Luckily there are some very good featurettes carried over as well. For my money, a well produced making-of is usually preferable to a commentary track. "Never Sleep Again: The Making of A Nightmare On Elm Street" is a 50-minute piece that covers all aspects of the movie's creation through interviews and archival footage. It's an informative, comprehensive look at the movie's production. "The House That Freddy Built: The Legacy of New Line Horror" takes a look at the impact the Nightmare series had on the success of New Line studios. It's a good, though fairly superficial, 20-minute piece. Less interesting is "Night Terrors: The Origins Of Wes Craven's Nightmares," which briefly delves into the interpretation of dreams and nightmares. "Alternate Endings" consists of a trio of subtly different versions of the movie's final scene. They are fairly underwhelming, but worth a look.

## DIRECTION 1
From the listing, quote the lines starting at the one that contains "Sort the open missing piece" and ending at the one that contains "tap(207, 211)", with both of those lines included.

(Dataset excerpt)

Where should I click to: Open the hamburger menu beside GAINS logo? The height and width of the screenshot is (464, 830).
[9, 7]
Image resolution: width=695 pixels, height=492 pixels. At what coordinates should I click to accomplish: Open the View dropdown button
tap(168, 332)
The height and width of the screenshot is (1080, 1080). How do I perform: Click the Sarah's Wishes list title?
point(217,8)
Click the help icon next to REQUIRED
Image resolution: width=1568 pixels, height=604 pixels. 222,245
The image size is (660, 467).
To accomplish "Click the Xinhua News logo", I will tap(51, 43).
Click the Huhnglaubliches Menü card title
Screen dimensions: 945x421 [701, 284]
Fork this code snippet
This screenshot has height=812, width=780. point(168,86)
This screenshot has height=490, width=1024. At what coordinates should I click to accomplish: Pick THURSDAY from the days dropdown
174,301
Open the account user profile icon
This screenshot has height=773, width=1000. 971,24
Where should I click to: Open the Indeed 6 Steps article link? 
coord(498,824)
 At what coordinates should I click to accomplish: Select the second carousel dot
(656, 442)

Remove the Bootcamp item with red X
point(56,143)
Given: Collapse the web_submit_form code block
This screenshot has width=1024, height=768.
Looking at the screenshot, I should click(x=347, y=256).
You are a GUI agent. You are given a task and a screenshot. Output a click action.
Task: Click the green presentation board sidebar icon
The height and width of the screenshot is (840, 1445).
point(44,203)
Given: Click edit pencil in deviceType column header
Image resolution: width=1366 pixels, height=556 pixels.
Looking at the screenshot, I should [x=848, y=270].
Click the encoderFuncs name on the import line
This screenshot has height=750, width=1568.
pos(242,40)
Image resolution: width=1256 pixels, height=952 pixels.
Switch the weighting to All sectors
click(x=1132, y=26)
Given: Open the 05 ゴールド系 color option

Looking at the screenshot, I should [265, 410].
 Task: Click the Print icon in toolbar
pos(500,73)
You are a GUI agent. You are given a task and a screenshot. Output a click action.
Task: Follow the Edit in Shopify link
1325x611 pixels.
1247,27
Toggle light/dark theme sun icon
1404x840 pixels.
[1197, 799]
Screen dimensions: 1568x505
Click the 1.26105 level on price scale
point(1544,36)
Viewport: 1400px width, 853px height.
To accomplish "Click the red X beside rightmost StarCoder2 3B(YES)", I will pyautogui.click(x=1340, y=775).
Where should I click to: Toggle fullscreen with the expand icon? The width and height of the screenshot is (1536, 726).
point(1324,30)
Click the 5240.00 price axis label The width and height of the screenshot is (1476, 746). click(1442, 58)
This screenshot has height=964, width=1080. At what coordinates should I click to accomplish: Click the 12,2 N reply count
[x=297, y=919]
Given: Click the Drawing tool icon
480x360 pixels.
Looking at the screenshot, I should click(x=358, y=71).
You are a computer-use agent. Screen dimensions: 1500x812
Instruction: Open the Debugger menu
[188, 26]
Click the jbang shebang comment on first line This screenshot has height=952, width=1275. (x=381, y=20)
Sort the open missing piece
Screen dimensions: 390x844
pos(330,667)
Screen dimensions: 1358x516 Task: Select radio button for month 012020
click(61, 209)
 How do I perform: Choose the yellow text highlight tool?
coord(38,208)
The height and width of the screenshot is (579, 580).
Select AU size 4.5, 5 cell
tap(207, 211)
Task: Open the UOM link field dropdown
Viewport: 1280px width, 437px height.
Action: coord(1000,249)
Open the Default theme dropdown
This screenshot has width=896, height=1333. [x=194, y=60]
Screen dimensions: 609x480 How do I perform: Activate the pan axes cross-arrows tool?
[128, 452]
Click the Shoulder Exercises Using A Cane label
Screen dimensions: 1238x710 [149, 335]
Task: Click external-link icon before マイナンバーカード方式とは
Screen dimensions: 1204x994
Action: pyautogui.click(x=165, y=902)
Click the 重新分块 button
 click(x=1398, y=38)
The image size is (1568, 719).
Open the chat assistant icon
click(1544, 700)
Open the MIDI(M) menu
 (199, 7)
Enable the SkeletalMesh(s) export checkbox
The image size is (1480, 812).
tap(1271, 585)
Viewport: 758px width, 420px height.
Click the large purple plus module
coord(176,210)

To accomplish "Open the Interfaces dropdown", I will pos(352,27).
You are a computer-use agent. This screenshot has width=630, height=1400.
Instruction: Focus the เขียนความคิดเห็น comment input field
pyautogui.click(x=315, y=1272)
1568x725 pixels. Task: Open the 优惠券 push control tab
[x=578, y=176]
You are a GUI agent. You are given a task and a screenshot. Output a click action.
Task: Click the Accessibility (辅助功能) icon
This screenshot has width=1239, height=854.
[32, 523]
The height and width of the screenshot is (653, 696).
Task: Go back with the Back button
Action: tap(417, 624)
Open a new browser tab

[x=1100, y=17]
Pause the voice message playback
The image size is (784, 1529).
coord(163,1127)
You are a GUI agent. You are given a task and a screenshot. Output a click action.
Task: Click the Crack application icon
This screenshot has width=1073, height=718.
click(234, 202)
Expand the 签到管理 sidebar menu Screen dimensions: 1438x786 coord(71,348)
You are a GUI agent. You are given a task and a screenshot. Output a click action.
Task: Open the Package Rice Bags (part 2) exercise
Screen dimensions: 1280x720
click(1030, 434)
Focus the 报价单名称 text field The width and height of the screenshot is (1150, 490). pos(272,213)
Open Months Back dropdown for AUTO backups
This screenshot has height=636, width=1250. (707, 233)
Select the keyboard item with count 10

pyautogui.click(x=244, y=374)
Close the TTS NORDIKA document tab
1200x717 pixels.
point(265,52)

## DIRECTION 2
Continue the review of the A Nightmare on Elm Street bonus features from where it stops.

## EXERCISE ANSWER 1
Sort the open missing piece
Screen dimensions: 390x844
pos(330,667)
Screen dimensions: 1358x516 Task: Select radio button for month 012020
click(61, 209)
 How do I perform: Choose the yellow text highlight tool?
coord(38,208)
The height and width of the screenshot is (579, 580).
Select AU size 4.5, 5 cell
tap(207, 211)

## EXERCISE ANSWER 2
New to the Blu-ray edition is a feature called "Focus Points." When watching the movie with this feature activated, an icon appears on screen every time there is supplemental footage. Clicking 'enter' on your remote will take you to a brief featurette relating to that part of the movie. There is no shortage of opportunities to click, as the icon comes up quite frequently. Unfortunately, there seems to be a shortage of material that isn't already contained within the disc's other features. I generally hate this type of feature. When I watch a movie, I want to do just that. I don't like being taken out of the movie in order to watch a snippet of additional information. These clips are not accessible any other way. I must admit, I got tired of trying to sit through the movie waiting to click a button on the remote. Especially when so much of the material turns up in the longer featurettes. I can't recommend "Focus Points" as an enticement to get this release.
A Nightmare On Elm Street remains a classic horror film and holds up to well to repeated viewings. Longtime fans may find themselves disappointed at the relative lack of brand new features, but the visual upgrade makes the Blu-ray a fantastic addition to anyone's horror movie collection.